Skip to content

Dimensional Data Model#

A dimensional data model or star schema is a system of organization for how to structure an analytics database. The EDU data model aligns with this philosophy. The goal is to make it easy to understand how to use a data warehouse and find the data you are looking for without having to ask, if you know some of the key ideas.

In short the philosophy means we have a few types of tables in the warehouse:

  • Dimensions are "nouns" or "entities". In dimension tables, we are trying to describe everything we know about an entity in the columns of the table. For example, a school is an entity that we can describe with information like its name, physical address, and the district it is a part of. We exclude any information from this table that could require duplication of the entity to describe well so that we can keep the table to 1 row per entity described.

  • Facts are generally "observations" or "events" that we observe at a point in time.

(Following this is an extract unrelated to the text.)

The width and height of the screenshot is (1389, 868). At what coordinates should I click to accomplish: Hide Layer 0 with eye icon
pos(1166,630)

They usually bring together multiple dimensions; for example, a student attendance record could be thought of an observed event of the attendance of a student at a school on a day. A fact table about student attendance would contain combinations of codes assigned to students, schools, and days. To find out any contextual information about the event-- like the student's gender, the school's name, or what month the day was in-- we would join to the corresponding dimension table.

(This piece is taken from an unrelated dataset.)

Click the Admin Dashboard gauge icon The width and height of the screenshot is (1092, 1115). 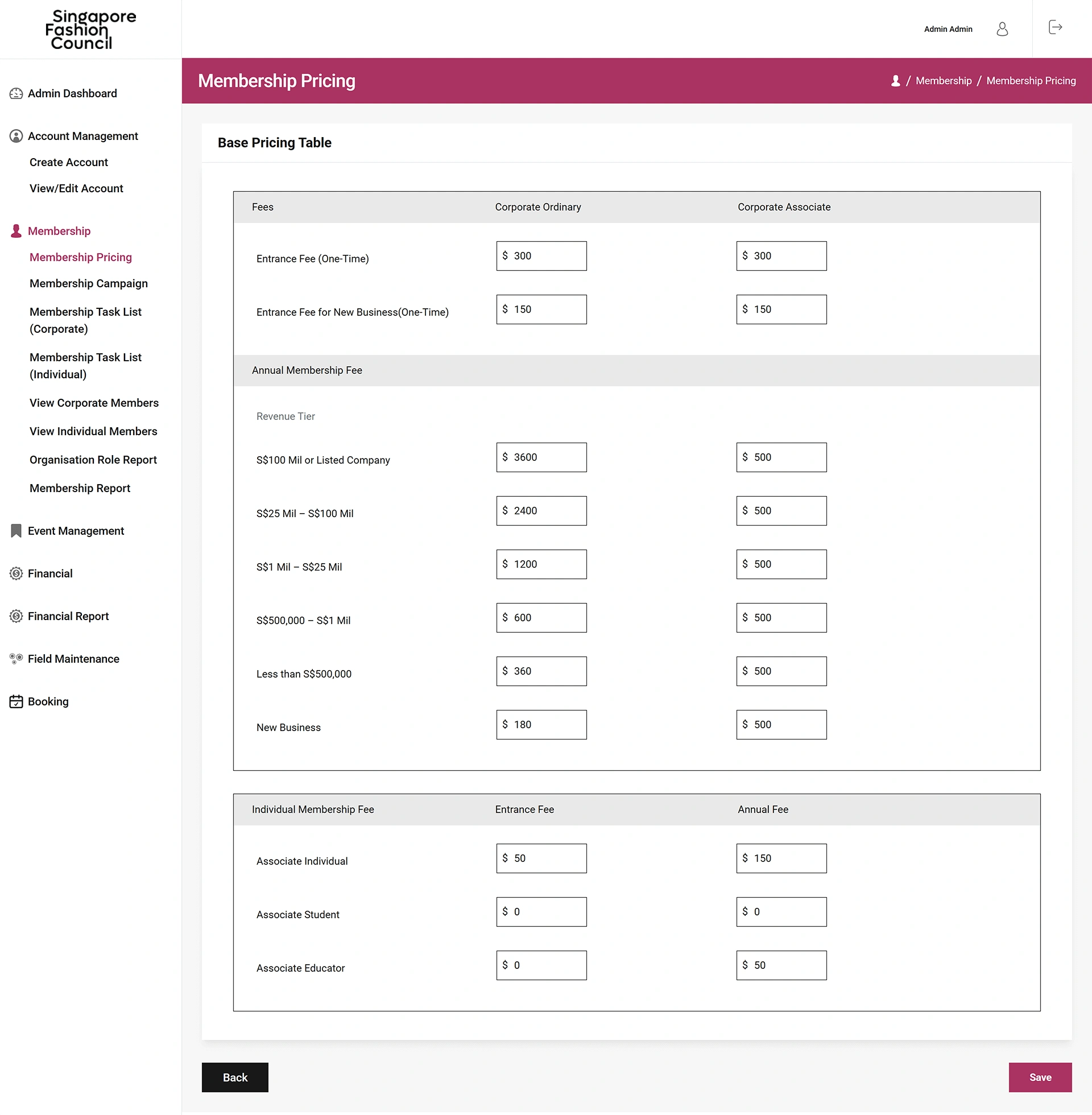point(16,93)
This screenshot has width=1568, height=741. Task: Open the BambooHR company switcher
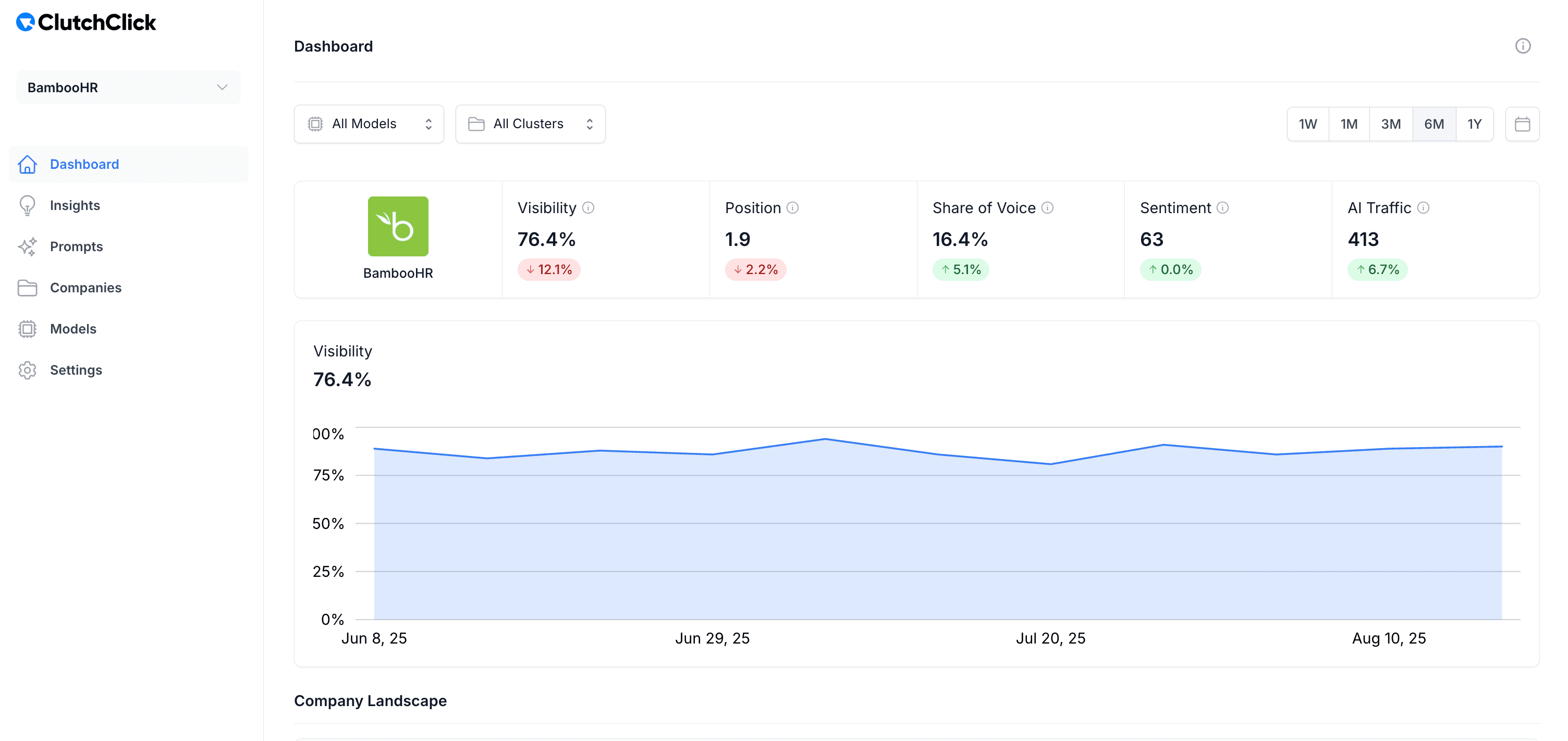[127, 87]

The combination of these entities creates the star in the name "star schema"-- a fact table can be thought of as the center of the star of several dimensions. Dimensional data models and star schemas are different ways of referring to the same idea.

star_schema

In the EDU data model, Dimension tables are usually have fewer rows and lots of columns, and Fact tables have fewer columns and many rows. The idea is that we are not repeating the same information about a dimension in every table referencing that dimension, and we are creating a consistent source of truth for information about that dimension.